Let me (or any of us I'm sure), know what you may need!  

Bravo for your tenatiousness and will !    

BTW... we still expect just as much talent (but not progress), as before.


----------



## MNoutdoors RIP

Weatherby, sorry to here about you accident........ been there also before
gave up riding two wheeled anything. went to tracks,( its been 30 years now since I was on a bike ) they say when you go to tracks you never go back....... get better....... be sure to keep us informed
how things are going.


----------



## Snowcat Operations

Weatherby.  Man I am sorry to hear about this accident.  I put my dirt bike down about 3 months ago as well.  I screwed my shoulder up for a few days and decided to sell the bike.  I had it for sale before but then thought Nah I can still ride.  WRONG.  Bike was sold 2 days after accident.  I wont be riding anymore bikes period.

Anyway if you need help tracking stuff down on the internet please PM me with your needs.  Wish I was closer to you.  I would love to get in that shop and help out!


----------



## NorthernRedneck

Weatherby, hope you feel better soon!  I know what it's like to wipe out on a bike and get injured.  When I was sixteen, I got rear-ended by a transport on the highway while I was slowing down to turn off the highway.  Obviously, I didn't get run over as I wouldn't be here but I did hit the pavement pretty hard and slide 50 or so feet with my shoulder scraping the pavement.(no leathers on either)-just a t-shirt, joggers, and running shoes.  Good luck on your recovery and your project.


----------



## LiL Foxy

hi buddy


----------



## Snowcat Operations

WEATHERBY how are you doing?  I hope all is well.  Keep us posted on your condition.  God Bless.


----------



## weatherby

HI  everybody I know It,s been awhile again but It's been slow going for me but I'am getting better. I still can only use my right hand, my left arm & wrist just received It's second cast so it will be non-usable for sometime yet which makes it nearly imposable to even button a shirt or tie shoes, so working on my cat is very hard these days.:frustrado  and I'am not very pleasant to be around at times SO I AM TOLD. I have managed to do a few things though, I did get my exhaust manifold welded and the carburetor gone through, also made the bracket to mount the alternator. Thanks snowcat opp. and everybody else on trying to locate a exhaust manifold to replace mine with but I ended up having it welded then coated with POR-15 which is some pretty amazing stuff.


----------



## Snowcat Operations

For awhile there we thought you had passed on and that your wife was going to put the scattered Thiokol on Ebay.  I checked everyday!    Glad we never saw it on Ebay!

[Items from a dataset]
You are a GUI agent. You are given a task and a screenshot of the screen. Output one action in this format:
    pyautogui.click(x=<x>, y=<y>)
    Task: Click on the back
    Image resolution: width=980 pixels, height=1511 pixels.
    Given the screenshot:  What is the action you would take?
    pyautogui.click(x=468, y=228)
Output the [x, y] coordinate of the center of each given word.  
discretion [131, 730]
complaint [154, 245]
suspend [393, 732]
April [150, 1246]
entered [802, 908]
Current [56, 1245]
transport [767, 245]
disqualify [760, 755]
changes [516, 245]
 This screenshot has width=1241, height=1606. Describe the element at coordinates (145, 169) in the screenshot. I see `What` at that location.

- [LIST OF TASKS]:
(a) In the forum thread, what did weatherby have coated with POR-15?
(b) Continue the forum thread from the point at which it stops.

- [EXPECTED RESPONSES]:
(a) The exhaust manifold, after having it welded.

(b)
----------



## Snowcat Operations

So hows the healing going?  I know its a rough going for a while.  If you need anything please feel free to PM me.  I'll see what I can do.  Wish you lived closer.  Take care and drop us a note every now and then.


----------



## Snowcat Operations

OK back to your thread.  Looks like you fixed the manifold pretty good.  How do you think the weld will do?


----------



## Snowcat Operations

Is that a thermal coating or just hi temp paint on the manifold?


----------



## weatherby

Thats a good one Snowcat Opperations I thought you guys might be hanging around E-Bay a little more than usual lately so I thought it time to up date. BUT if you ever do see it on E-Bay get a hold of me quick, I don't know but the wife been asking allot questions lately on how to sell things on E-Bay    I am getting better every day now but still sore in a lot of places but considering two dirt bikes colliding head on at about 40 mph each  I'am just amazed we got away with just a few broken bones and a lot of bruises I KNOW I was very lucky. It;s very kind of you and others to offer your help, I wish we did live closer. As far as the welding goes I got it welded at a shop that specializes in cracked manifolds and they said to then coat it with POR-15. As far as POR-15 goes a lot of people say it is very amazing stuff. You do brush it on or you can spray it but they say it is a coating not paint. You can go to there web site  POR-15 and learn more about it, I wish I would have known about this stuff a long time ago.


----------



## Mainer

weatherby said:


> As far as POR-15 goes a lot of people say it is very amazing stuff. You do brush it on or you can spray it but they say it is a coating not paint. You can go to there web site  POR-15 and learn more about it, I wish I would have known about this stuff a long time ago.



Really glad to have you back!  It's not the same without Weatherby's updates!  Hope you are playing it up enough with the family... getting frequent hand-fed ice creams from time to time.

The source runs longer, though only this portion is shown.